To be blunt, Google doesn’t have a fantastic track record with this kind of social app. There’s the ill-fated Wave and its cousin Buzz, of course, but even in the geo-location and recommendation area Google hasn’t really been able to come up with something magical: Latitude, which could have been Foursquare — particularly after Google bought Foursquare founder Dennis Crowley’s previous location-based startup, Dodgeball — doesn’t seem to get used much (at least not by anyone I know) and Google’s user reviews via its Place pages don’t seem to have gotten much traction so far either (they are now incorporated into HotPot as well).
About the only thing Google has going for it is that it can pull data from your search history (if you have that turned on) as well as your Latitude history (if you use it) and potentially make suggestions that are better than the run-of-the-mill ideas you will find via Yelp or some other local recommendation app. But these still aren’t going to be recommendations from your friends, which likely have the most power — Google HotPot isn’t going to be able to do that until your friends start using it, or until it offers some kind of connection with Facebook (which seems pretty unlikely).

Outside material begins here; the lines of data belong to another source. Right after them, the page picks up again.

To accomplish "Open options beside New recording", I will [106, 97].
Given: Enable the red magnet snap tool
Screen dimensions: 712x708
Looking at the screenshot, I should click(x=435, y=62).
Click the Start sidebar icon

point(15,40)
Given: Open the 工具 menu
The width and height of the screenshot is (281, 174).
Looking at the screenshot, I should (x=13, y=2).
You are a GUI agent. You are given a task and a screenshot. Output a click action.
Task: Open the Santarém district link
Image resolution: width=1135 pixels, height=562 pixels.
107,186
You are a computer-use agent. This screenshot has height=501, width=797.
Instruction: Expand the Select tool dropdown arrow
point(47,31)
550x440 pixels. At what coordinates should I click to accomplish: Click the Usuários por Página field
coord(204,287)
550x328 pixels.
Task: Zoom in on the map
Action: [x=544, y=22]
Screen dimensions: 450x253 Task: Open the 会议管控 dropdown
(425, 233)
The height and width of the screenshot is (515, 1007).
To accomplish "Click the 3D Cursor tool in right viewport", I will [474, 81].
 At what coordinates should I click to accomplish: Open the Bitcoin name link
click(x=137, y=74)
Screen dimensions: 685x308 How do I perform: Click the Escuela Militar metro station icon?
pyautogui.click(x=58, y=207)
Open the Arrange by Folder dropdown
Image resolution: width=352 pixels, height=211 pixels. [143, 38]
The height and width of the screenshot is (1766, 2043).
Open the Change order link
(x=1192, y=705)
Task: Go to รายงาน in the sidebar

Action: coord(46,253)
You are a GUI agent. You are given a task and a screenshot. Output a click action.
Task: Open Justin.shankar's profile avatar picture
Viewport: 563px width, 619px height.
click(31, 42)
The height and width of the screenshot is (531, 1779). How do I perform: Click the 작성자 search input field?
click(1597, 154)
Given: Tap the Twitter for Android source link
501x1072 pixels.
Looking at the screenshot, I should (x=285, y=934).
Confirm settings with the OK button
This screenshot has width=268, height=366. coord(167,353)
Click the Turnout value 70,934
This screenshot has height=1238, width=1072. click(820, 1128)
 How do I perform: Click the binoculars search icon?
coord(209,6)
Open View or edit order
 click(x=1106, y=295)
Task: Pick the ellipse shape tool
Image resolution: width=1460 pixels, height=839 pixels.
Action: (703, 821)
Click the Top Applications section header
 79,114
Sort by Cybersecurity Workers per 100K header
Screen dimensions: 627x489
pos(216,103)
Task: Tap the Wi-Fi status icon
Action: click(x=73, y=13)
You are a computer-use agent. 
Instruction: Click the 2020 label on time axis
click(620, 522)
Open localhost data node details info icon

That still gives Facebook a leg up in terms of getting traction for such a service once it rolls out recommendations via Facebook Places.
When it gets right down to it, Google doesn’t have either of the things that Yelp or Facebook have when it comes to competing in this space: Yelp has built up a substantial database of user reviews, which gives it the depth that is going to take Google a long time to reproduce, and Facebook has the social graphs of 500 million users, which means it has the network effect and the personal aspect that is also going to be difficult for Google to reproduce.
If there was a bet on whether HotPot would be more like Google Maps (i.e., a big success) or more like Buzz, I would put my money on the latter.